Storage, supply and demand
The collected blood is usually stored as separate components, and some of these have short shelf lives. There are no storage solutions to keep platelets for extended periods of time, though some are being studied as of 2008. The longest shelf life used for platelets is seven days. Red blood cells, the most frequently used component, have a shelf life of 35–42 days at refrigerated temperatures. This can be extended by freezing the blood with a mixture of glycerol but this process is expensive, rarely done, and requires an extremely cold freezer for storage. Plasma can be stored frozen for an extended period of time and is typically given an expiration date of one year and maintaining a supply is less of a problem.
The limited storage time means that it is difficult to have a stockpile of blood to prepare for a disaster. The subject was discussed at length after the September 11th attacks in the United States, and the consensus was that collecting during a disaster was impractical and that efforts should be focused on maintaining an adequate supply at all times. Blood centers in the U.S. often have difficulty maintaining even a three day supply for routine transfusion demands.
The World Health Organization recognizes World Blood Donor Day on 14th June each year to promote blood donation. This is the birthday of Karl Landsteiner, the scientist who discovered the ABO blood group system. As of 2008, the WHO estimated that more than 81 million units of blood were being collected annually.

Benefits and incentives
The World Health Organization set a goal in 1997 for all blood donations to come from unpaid volunteer donors, but as of 2006, only 49 of 124 countries surveyed had established this as a standard. Some Plasmapheresis donors in the United States are still paid for donations. A few countries rely on paid donors to maintain an adequate supply. Some countries, such as Tanzania, have made great strides in moving towards this standard, with 20 percent of donors in 2005 being unpaid volunteers and 80 percent in 2007, but 68 of 124 countries surveyed by WHO had made little or no progress. In some countries, for example Brazil, it is illegal to receive any compensation, monetary or otherwise, for the donation of blood or other human tissues.

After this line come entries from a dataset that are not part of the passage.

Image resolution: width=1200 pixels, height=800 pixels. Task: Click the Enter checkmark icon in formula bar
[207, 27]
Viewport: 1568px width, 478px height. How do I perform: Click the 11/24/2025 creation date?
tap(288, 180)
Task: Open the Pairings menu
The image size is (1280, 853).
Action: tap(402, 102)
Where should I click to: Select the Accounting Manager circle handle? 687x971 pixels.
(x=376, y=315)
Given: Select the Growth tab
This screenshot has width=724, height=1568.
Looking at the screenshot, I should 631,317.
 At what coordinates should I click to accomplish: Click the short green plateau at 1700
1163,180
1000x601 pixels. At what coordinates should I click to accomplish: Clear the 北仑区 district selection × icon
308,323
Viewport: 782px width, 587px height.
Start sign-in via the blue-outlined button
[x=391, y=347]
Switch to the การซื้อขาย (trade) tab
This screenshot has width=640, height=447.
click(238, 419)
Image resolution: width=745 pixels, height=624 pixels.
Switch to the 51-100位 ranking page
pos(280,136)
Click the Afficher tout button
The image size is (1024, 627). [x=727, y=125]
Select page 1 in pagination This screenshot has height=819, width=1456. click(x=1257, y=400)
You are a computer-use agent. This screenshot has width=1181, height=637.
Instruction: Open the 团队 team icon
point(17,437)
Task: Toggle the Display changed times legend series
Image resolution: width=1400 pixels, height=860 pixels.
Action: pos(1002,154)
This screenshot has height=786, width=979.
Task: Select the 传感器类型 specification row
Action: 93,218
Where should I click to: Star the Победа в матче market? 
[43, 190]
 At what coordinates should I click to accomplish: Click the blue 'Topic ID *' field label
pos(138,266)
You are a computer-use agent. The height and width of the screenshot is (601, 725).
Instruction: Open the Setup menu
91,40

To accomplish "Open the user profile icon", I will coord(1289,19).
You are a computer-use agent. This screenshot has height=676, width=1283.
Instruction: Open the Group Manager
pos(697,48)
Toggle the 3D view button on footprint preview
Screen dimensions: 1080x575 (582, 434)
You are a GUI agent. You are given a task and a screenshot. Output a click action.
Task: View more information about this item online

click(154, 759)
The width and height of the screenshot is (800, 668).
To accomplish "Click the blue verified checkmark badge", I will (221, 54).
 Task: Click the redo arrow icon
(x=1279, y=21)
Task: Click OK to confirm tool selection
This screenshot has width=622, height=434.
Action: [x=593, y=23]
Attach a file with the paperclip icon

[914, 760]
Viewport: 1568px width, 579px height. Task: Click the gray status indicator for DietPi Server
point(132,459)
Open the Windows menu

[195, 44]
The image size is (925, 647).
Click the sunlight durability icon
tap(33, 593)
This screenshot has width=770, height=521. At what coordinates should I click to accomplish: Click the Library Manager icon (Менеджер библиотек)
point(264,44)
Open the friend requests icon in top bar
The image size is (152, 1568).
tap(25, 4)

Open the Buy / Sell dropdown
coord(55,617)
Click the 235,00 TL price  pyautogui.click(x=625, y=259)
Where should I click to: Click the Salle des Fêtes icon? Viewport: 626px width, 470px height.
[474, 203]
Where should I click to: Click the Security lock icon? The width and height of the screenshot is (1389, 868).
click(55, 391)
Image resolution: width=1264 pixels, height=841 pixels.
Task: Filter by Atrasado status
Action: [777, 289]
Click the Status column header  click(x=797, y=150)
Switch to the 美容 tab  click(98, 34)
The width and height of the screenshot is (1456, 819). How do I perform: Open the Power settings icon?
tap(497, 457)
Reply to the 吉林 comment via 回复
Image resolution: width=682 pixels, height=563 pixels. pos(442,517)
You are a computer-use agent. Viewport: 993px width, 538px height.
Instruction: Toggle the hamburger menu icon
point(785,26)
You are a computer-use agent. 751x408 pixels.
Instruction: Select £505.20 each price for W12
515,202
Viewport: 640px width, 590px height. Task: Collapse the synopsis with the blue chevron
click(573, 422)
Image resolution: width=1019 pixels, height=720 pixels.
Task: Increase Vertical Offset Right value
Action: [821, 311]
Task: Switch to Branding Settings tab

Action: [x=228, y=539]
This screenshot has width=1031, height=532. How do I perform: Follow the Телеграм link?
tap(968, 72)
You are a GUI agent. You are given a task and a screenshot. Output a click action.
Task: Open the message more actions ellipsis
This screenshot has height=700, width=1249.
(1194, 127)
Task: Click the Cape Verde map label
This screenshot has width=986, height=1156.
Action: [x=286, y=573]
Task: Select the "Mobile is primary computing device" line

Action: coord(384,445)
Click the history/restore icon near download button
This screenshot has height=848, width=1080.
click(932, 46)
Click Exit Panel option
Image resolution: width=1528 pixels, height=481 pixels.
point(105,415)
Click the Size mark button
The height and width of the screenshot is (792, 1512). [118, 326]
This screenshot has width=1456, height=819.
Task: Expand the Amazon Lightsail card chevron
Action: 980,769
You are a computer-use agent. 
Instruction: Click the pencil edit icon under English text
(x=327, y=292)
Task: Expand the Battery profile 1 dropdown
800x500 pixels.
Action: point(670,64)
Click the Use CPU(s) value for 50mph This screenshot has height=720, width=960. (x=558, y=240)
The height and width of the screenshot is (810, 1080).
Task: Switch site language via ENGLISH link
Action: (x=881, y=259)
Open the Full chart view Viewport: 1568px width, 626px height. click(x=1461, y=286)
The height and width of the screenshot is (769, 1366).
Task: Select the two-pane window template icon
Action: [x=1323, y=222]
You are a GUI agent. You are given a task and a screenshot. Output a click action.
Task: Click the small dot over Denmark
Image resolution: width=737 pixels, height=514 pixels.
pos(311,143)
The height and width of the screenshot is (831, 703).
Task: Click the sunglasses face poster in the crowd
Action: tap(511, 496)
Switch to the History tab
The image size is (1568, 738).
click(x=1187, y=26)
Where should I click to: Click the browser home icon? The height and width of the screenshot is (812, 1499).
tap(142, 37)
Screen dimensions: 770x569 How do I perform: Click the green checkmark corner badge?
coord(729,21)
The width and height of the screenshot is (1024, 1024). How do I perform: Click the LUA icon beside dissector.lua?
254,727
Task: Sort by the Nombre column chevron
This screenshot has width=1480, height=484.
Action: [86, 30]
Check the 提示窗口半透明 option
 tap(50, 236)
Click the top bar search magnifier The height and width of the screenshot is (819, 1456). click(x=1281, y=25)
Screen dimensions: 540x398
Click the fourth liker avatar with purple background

In patients prone to iron overload, blood donation prevents the accumulation of toxic quantities.Donating blood may reduce the risk of heart disease for men, but the link has not been firmly established.
In Italy, blood donors receive the donation day as a paid holiday from work. Other incentives are sometimes added by employers, usually time off for the purposes of donating. Blood centers will also sometimes add incentives such as assurances that donors would have priority during shortages, free T-shirts or other small trinkets (e.g., first aid kits, windshield scrapers, pens, etc.), or other programs such as prize drawings for donors and rewards for organizers of successful drives. Most allogeneic blood donors donate as an act of charity and do not expect to receive any direct benefit from the donation.
The sociologist Richard Titmuss, in his 1970 book The Gift Relationship: From Human Blood to Social Policy, compared the merits of the commercial and non-commercial blood donation systems of the USA and the UK. The book became a bestseller in the USA, resulting in legislation to regulate the private market in blood. The book is still referenced in modern debates about turning blood into a commodity.The book was republished in 1997 and the same ideas and principles are applied to analogous donation programs, such as organ donation and sperm donation.